Yugoslav revolutionary (1904–1941)

Zvonimir Pospišil (9 June 1904 – 17 June 1941) was a Croatian revolutionary who was one of the main Ustaše terrorists that organised the assassination of Alexander I of Yugoslavia in Marseille in October 1934.

== Early life ==
Pospišil was born on 9 June 1904 in Vukovina, Austria-Hungary (modern-day Croatia) to Ladislav and Marija Kralj and was educated as a mechanic.

==Before World War II==
On 22 March 1929, Pospišil, Mijo Babić, Marko Hranilović, and Matija Soldin murdered Toni Šlegel, the chief editor of newspaper Novosti from Zagreb and president of Jugoštampa, which was the beginning of the terrorist actions of Ustaše. Hranilović and Soldin were both arrested, convicted of murder, and executed by hanging. Stjepan Javor, the leader of the Croatian Rights Youth, the nationalist organization in which the assassins were members was sentenced to 20 years in prison. He died in prison in 1936.

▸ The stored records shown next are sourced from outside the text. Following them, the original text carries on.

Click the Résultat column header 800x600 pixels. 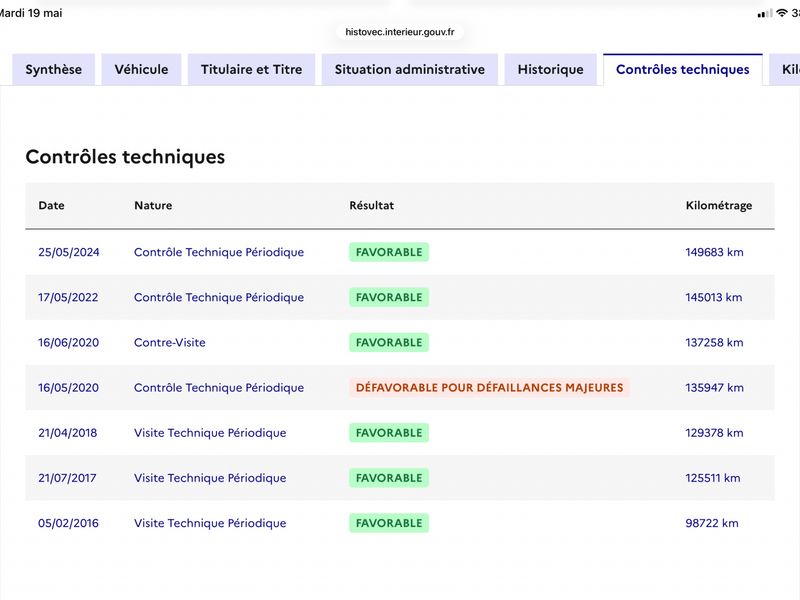pos(371,205)
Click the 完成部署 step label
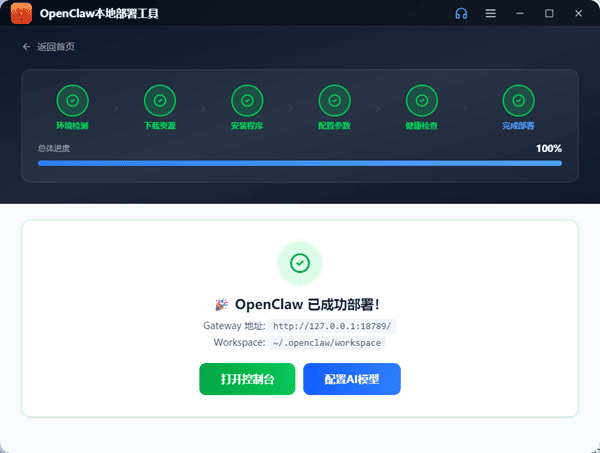This screenshot has height=453, width=600. pyautogui.click(x=517, y=126)
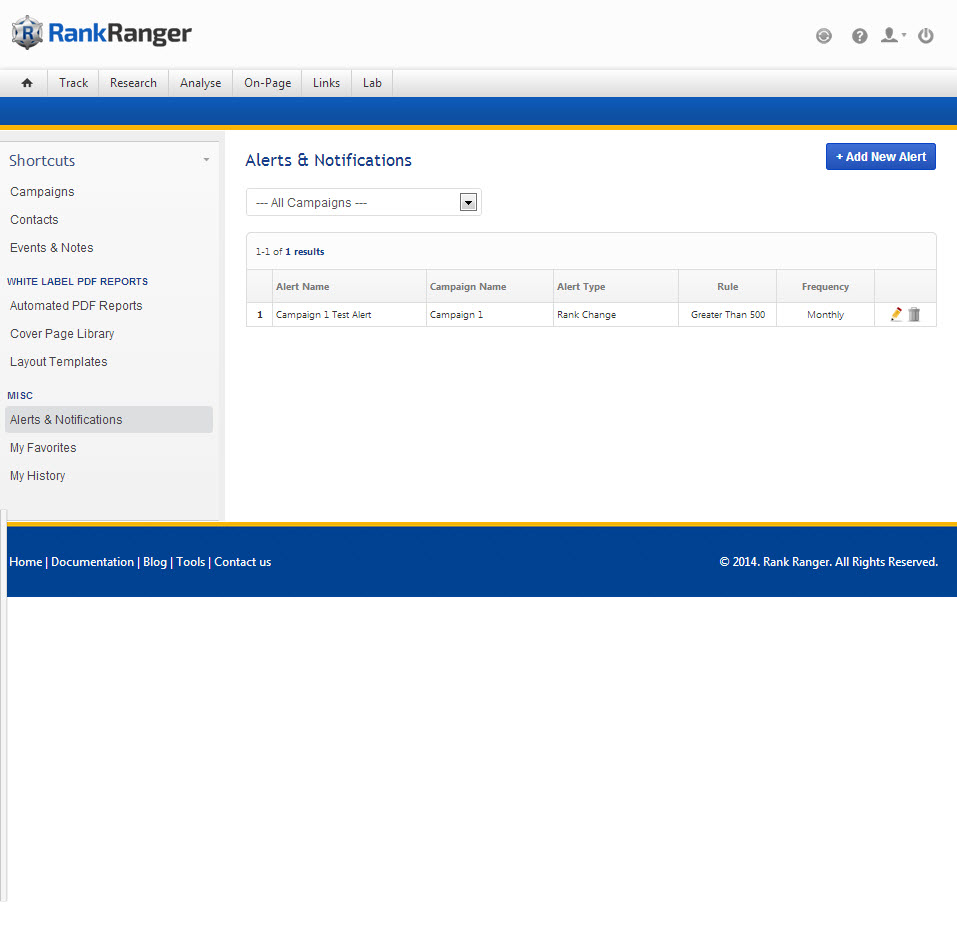Open the Track menu
957x934 pixels.
tap(73, 83)
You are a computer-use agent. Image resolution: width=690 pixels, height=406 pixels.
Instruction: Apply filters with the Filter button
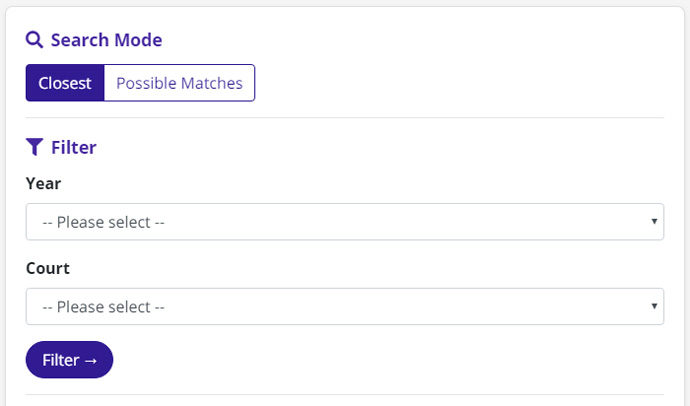(x=70, y=360)
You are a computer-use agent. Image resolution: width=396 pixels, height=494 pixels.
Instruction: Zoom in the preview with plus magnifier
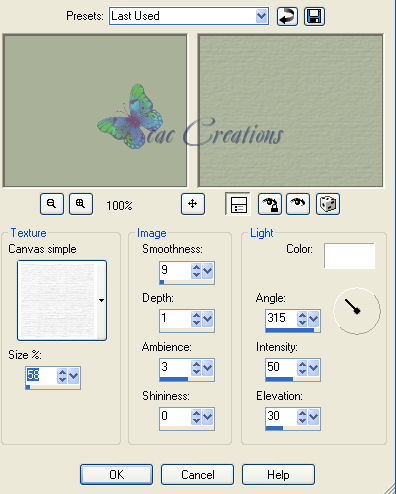point(81,204)
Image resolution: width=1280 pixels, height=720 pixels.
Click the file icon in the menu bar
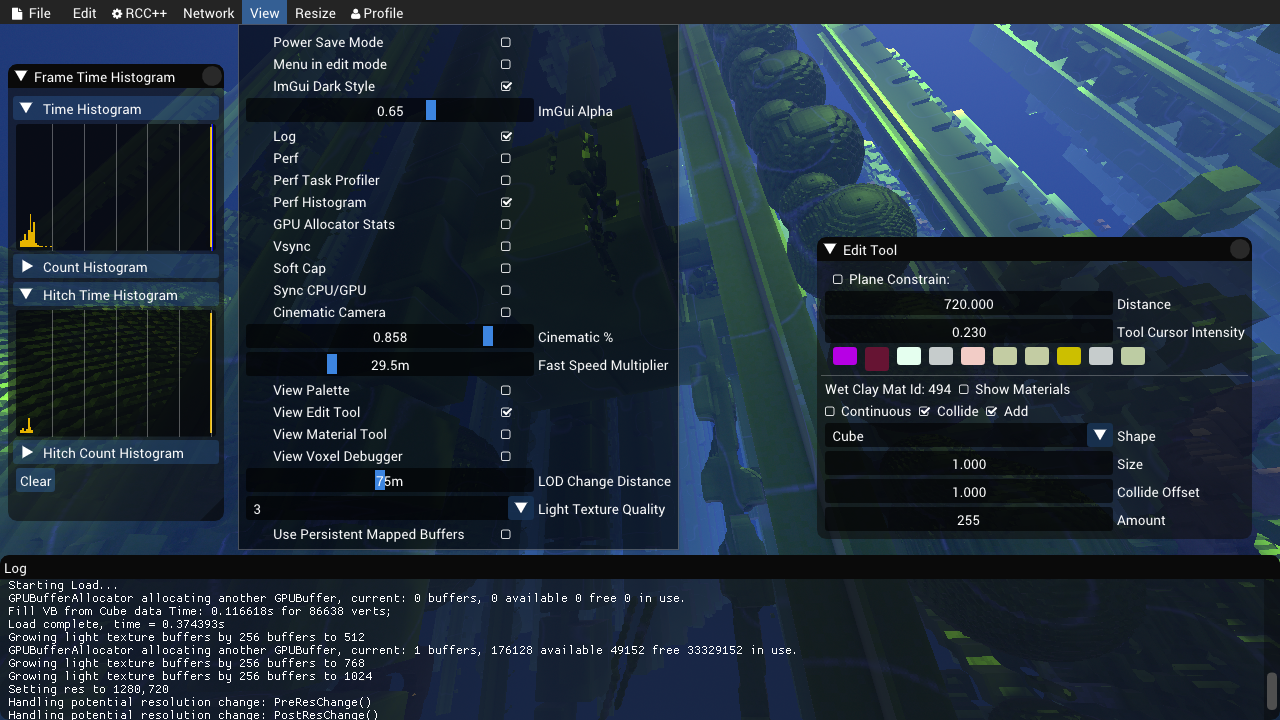(16, 13)
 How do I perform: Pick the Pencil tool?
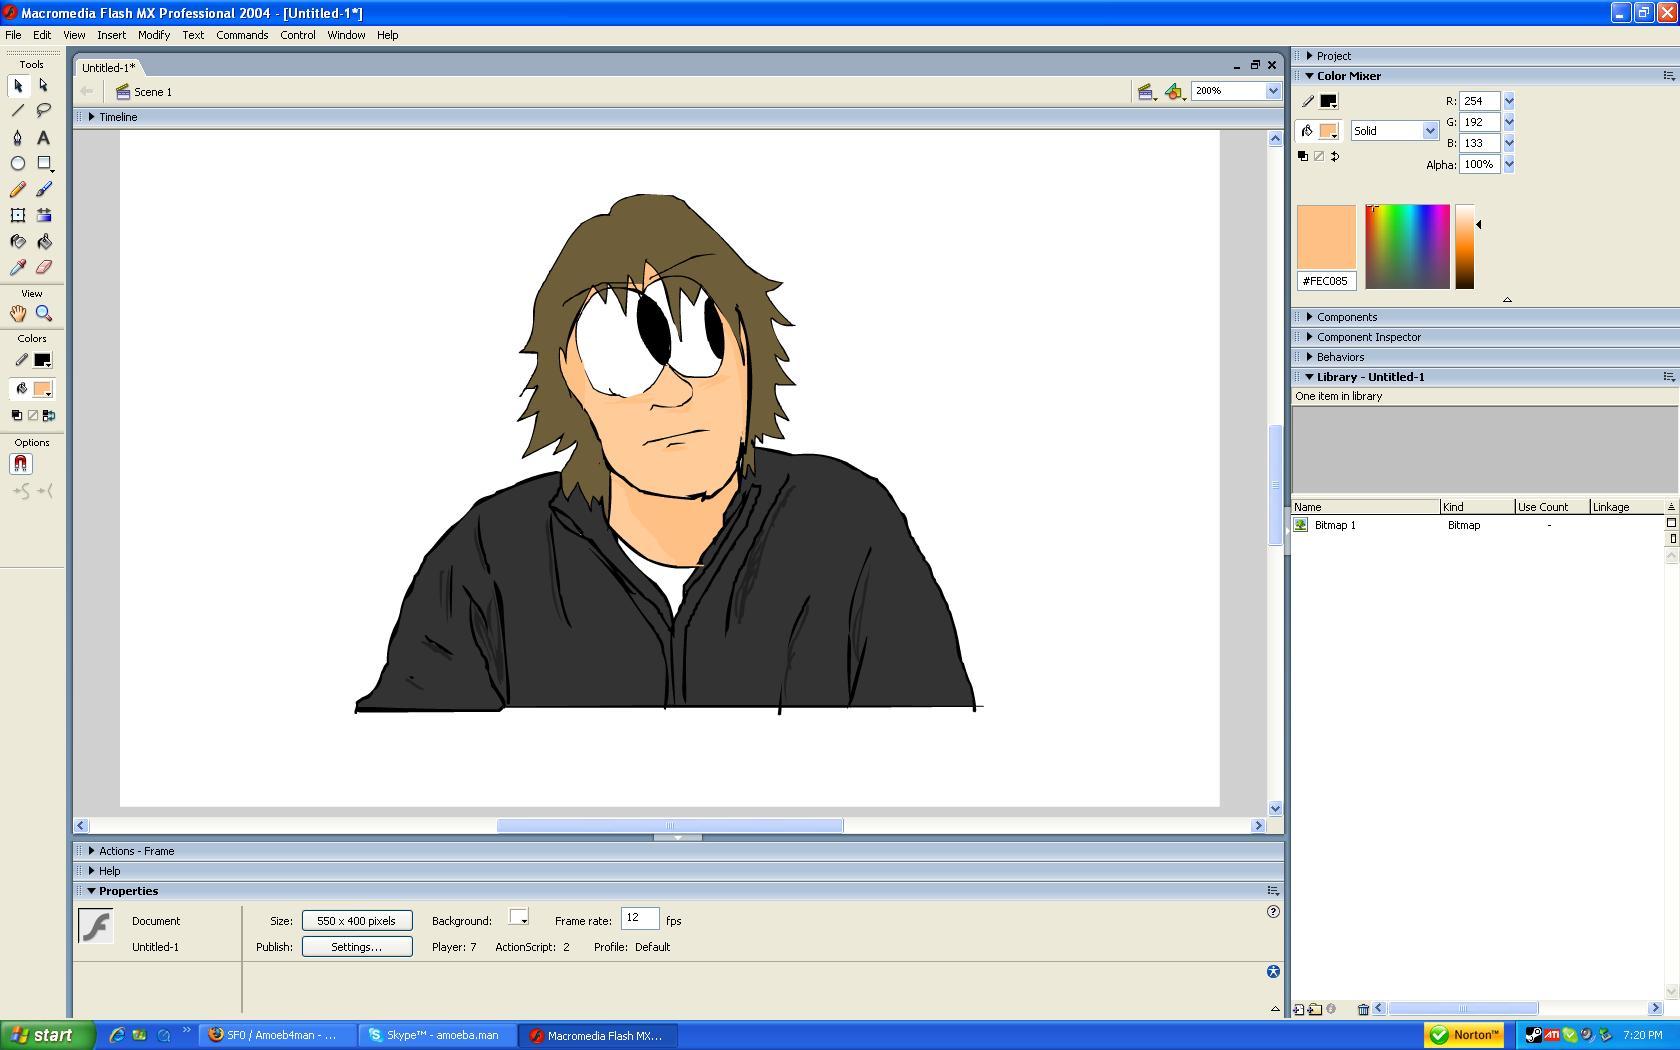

On 9 October 1934, Pospišil was involved in the assassination of King Alexander I of Yugoslavia in France. The assassin Chernozemski was killed, while Pospišil was arrested, along with Ivan Rajić and Milan Babić. All three men were found guilty of murder and sentenced to life in prison, albeit Yugoslav authorities had hoped they would be executed. Following the German invasion of France in 1940, the men were released from prison.

==Death==
On 17 June 1941, during the battle in Pržine in the June 1941 uprising in eastern Herzegovina, Pospišil was killed in a battle between 600 Ustaše and rebels which lasted for two hours. Ustaše retreated toward Gacko and Avtovac and burned the village of Zborna Gomila, after four died on the battlefield including Zvonimir Pospišil.

During the uprising in eastern Herzegovina the other two conspirators of the assassination of King Alexander, Mijo Babić and Antun Pogorelac, were also killed during their attacks on rebels.